Another class extending MyPackage would not need this trick and could directly derive from MyPackage without issues.

package MyPackage;

use 5.036;

use Moo;
use UserAgent::Any 'wrap_method';

use namespace::clean;

has ua => (
  is => 'ro',
  handles => 'UserAgent::Any',
  coerce => sub { UserAgent::Any->new($_[0]) },
  required => 1,
);

wrap_method(create_document => 'post', sub ($self, %opts) {
  return ('https://example.com/create/'.$opts{document_id}, $opts{content});
});

Or, if you don’t want to re-expose the UserAgent::Any method in your class directly (possibly because you want to re-use the same name), you can do:

package MyPackage;

use 5.036;

use Moo;
use UserAgent::Any 'wrap_method';

use namespace::clean;

has ua => (
  is => 'ro',
  coerce => sub { UserAgent::Any->new($_[0]) },
  required => 1,
);

wrap_method(create_document => \&ua => 'post', sub ($self, %opts) {
  return ('https://example.com/create/'.$opts{document_id}, $opts{content});
});

BUGS AND LIMITATIONS

  • AnyEvent::UserAgent does not properly support sending a single header multiple times: all the values will be concatenated (separated by , ) and sent as a single header. This is supposed to be equivalent but might give a different behavior from other implementations.

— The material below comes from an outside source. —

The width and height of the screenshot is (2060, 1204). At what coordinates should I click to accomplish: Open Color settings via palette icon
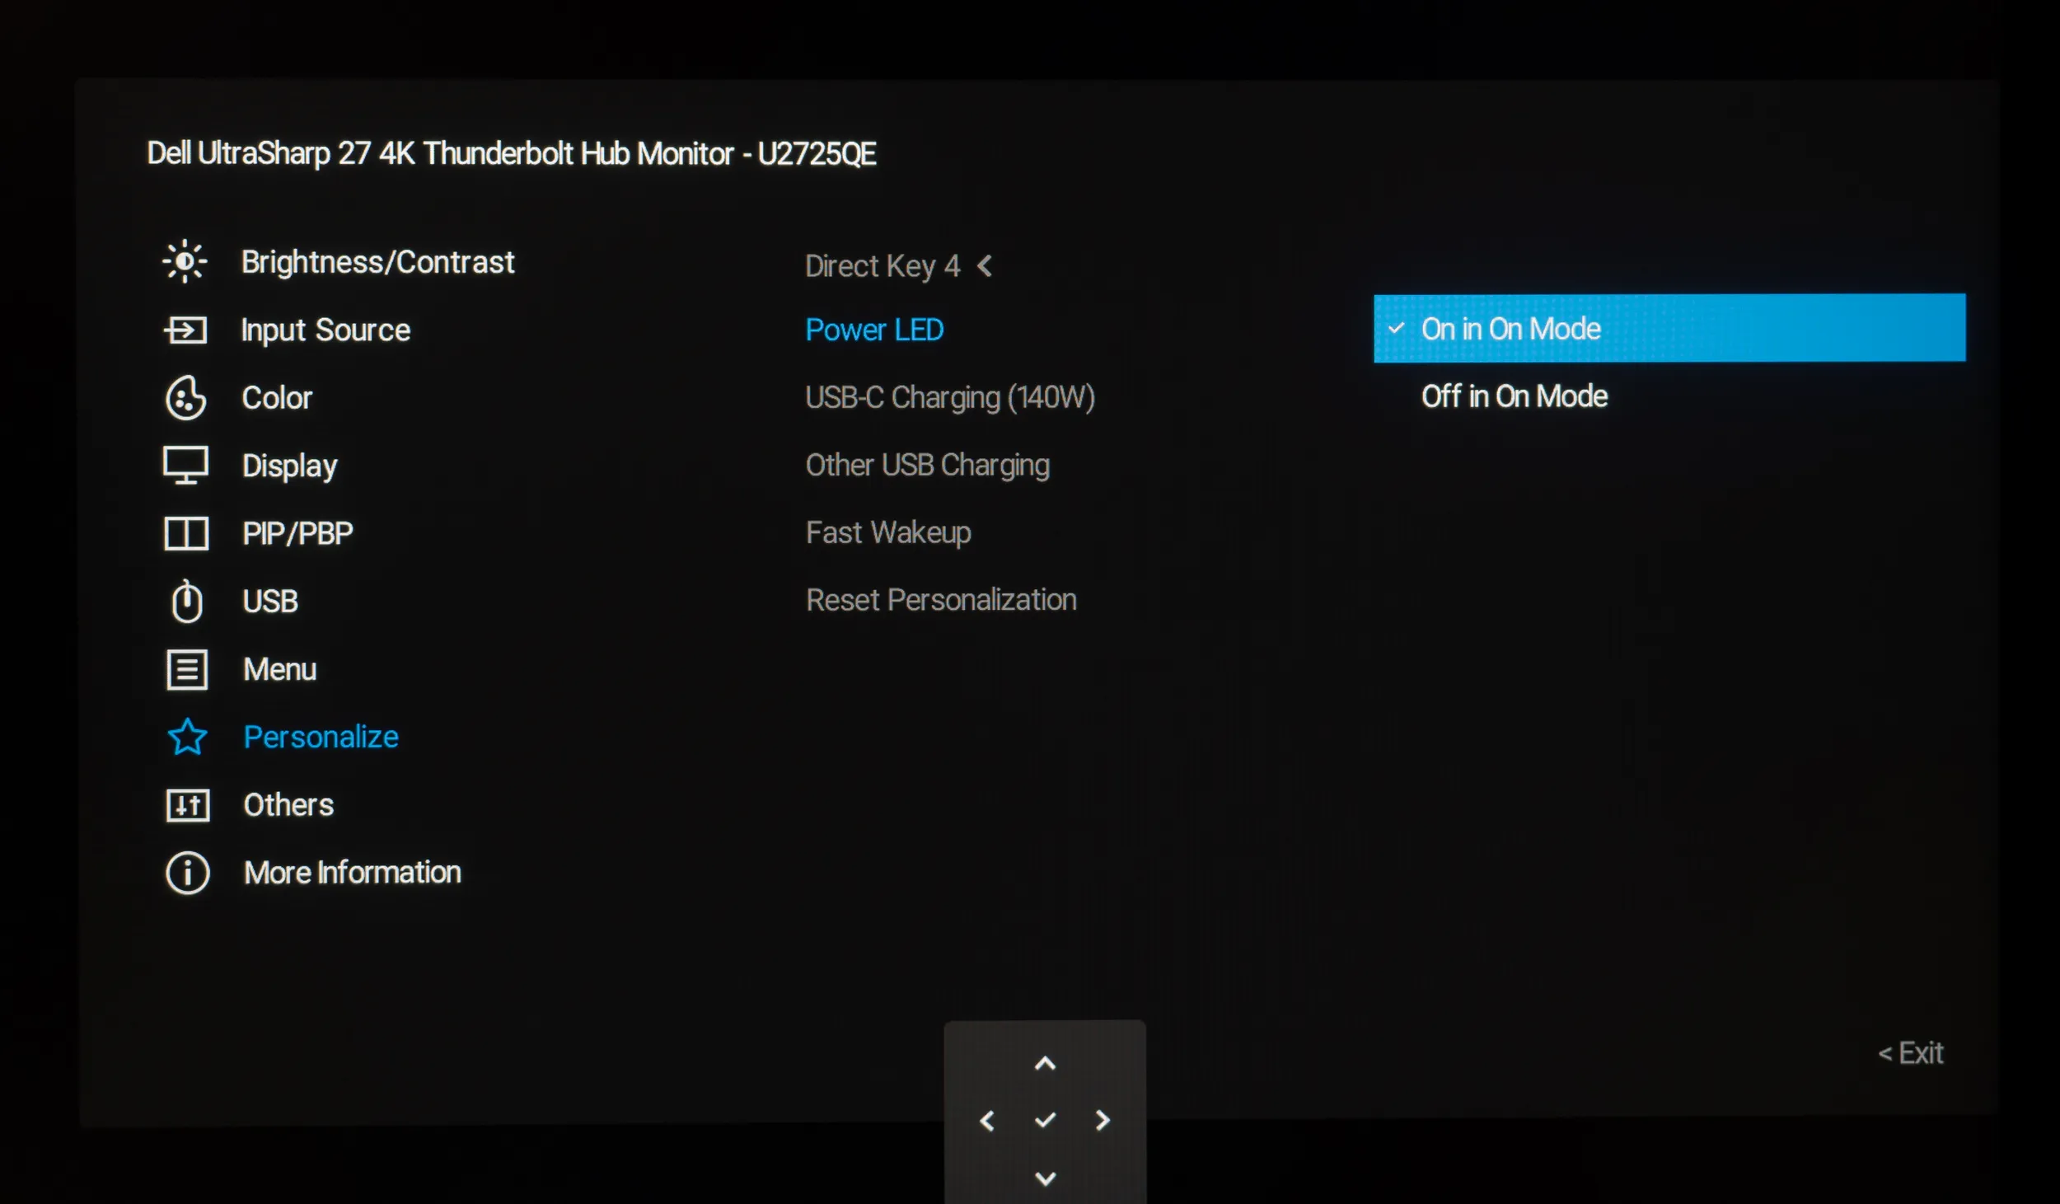(x=185, y=398)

  • The message passing system used by HTTP::Promise (internally based on Promise::Me) appears to be unreliable and a program using it might dead-lock unexpectedly. If you only want to send requests in the background without waiting for their result, then this might not be an issue for you.

AUTHOR

Mathias Kende <mathias@cpan.org>

COPYRIGHT AND LICENSE

Copyright 2024 Mathias Kende

Permission is hereby granted, free of charge, to any person obtaining a copy of this software and associated documentation files (the "Software"), to deal in the Software without restriction, including without limitation the rights to use, copy, modify, merge, publish, distribute, sublicense, and/or sell copies of the Software, and to permit persons to whom the Software is furnished to do so, subject to the following conditions:

The above copyright notice and this permission notice shall be included in all copies or substantial portions of the Software.

THE SOFTWARE IS PROVIDED "AS IS", WITHOUT WARRANTY OF ANY KIND, EXPRESS OR IMPLIED, INCLUDING BUT NOT LIMITED TO THE WARRANTIES OF MERCHANTABILITY, FITNESS FOR A PARTICULAR PURPOSE AND NONINFRINGEMENT. IN NO EVENT SHALL THE AUTHORS OR COPYRIGHT HOLDERS BE LIABLE FOR ANY CLAIM, DAMAGES OR OTHER LIABILITY, WHETHER IN AN ACTION OF CONTRACT, TORT OR OTHERWISE, ARISING FROM, OUT OF OR IN CONNECTION WITH THE SOFTWARE OR THE USE OR OTHER DEALINGS IN THE SOFTWARE.